Loretta Worters, vice president of media relations for the Insurance Information Institute, agrees with Finkelmeier “that more and more people purchasing baseball card collection insurance.” She noted that collectors have several ways to insure, including through homeowners’ policies. Worters said specialty baseball collections insurance is often an attractive option due to “very high” limits and coverage of numerous risks, including for accidental damage, burglaries and theft, fire, floods, natural disasters, mysterious disappearance (i.e., losses that can’t be adequately explained or documented) and loss/damage during shipment.

Worters stressed collectors should ask a professional appraiser for an opinion on the memorabilia’s value and keeping “a detailed accounting” of the items, “with photos and any receipts or certificates of authenticity you might have.” These steps prove “invaluable” in the event of having to document a loss with an insurer.

Documenting—or failing to document—collections sometimes spark legal disputes. In March, U.S. District Judge Madeline Hughes Haikala granted summary judgment to State Farm in a lawsuit against the insurer by baseball card collector Tedd Wilson.

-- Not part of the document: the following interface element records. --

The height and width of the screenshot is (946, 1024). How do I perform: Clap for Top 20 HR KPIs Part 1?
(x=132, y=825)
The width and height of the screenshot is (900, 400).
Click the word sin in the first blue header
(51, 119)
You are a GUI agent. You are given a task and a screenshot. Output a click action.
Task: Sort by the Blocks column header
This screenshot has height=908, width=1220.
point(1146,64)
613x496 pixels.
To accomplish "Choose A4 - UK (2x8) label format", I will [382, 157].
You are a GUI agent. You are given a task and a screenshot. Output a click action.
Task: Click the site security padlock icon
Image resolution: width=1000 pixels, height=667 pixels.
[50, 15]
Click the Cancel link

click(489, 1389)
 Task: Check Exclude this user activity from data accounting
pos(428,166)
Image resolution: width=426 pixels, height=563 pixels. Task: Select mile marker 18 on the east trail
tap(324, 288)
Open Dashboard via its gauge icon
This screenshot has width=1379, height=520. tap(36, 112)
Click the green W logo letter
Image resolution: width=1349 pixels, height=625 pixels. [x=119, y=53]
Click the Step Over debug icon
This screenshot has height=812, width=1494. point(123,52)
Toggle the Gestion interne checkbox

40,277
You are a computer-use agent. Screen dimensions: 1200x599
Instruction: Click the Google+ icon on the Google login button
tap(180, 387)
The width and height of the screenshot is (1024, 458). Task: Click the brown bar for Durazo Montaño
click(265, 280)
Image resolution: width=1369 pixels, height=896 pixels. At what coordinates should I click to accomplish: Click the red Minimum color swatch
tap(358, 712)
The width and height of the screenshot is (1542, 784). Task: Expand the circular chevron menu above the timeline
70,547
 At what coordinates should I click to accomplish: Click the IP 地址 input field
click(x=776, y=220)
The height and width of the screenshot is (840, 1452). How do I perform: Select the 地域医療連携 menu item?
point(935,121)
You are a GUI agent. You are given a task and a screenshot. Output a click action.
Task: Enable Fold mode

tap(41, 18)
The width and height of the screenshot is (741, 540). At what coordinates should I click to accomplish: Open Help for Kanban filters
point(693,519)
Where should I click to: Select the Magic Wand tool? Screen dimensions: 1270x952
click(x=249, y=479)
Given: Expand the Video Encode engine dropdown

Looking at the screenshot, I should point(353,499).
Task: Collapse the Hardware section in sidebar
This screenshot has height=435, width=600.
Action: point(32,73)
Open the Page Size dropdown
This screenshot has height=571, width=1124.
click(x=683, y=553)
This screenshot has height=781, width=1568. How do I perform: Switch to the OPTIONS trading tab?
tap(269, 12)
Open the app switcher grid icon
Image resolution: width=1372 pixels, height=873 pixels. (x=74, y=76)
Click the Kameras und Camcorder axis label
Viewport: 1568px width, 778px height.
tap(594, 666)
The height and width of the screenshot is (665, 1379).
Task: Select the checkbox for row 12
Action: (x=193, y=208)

Back in 2018, Wilson says in his lawsuit, he flew from Alabama to Las Vegas with about 40 cards, which he valued at over $150,000, in a zipped canvass bag. After checking into his hotel, he realized his cards were missing and possibly left behind in a taxi. He called the cab company but was told the driver found no bag. Wilson then filed a police report. The cards were never found.

Wilson’s cards were insured by a State Farm personal articles policy, which covered collectibles and provided about $156,000 in coverage. The legal dispute stemmed from whether Wilson complied with the policy’s “post-loss requirements” obligating the policy holder to provide certain categories of documents and materials.

To that end, State Farm informed Wilson it was conducting an investigation into his claim and would exercise its option to examine Wilson under oath under penalty of perjury. State Farm stated that since 1998, Wilson had submitted at least five claims “that are almost identical to the one he submitted” in the case.

State Farm asked Wilson to bring with him information about his purchase of the cards, but Wilson insisted he lacked receipts and said the cards were purchased with cash. As portrayed in Judge Haikala’s order, Wilson also declined to provide notes of his conversation with a police detective, details about his previous employers and full acknowledgment of whether he had made other insurance claims in previous years. Wilson maintained these requests were irrelevant to his claim and tantamount to harassment.

Judge Haikala sided with State Farm, noting that in the mid-2000s, Wilson brought a lawsuit against an insurance company alleging “that he lost approximately 46 baseball cards while in transit from his home in Fort Lauderdale, Florida, to Las Vegas, Nevada.” Several years later, United National Insurance Company sued Wilson over a disputed claim involving a loss of cards. The judge concluded that Wilson failed to satisfy his contractual requirements under the State Farm policy.

For collectors, buying insurance makes sense—but orderly record-keeping and required disclosures are essential ingredients for those policies to work.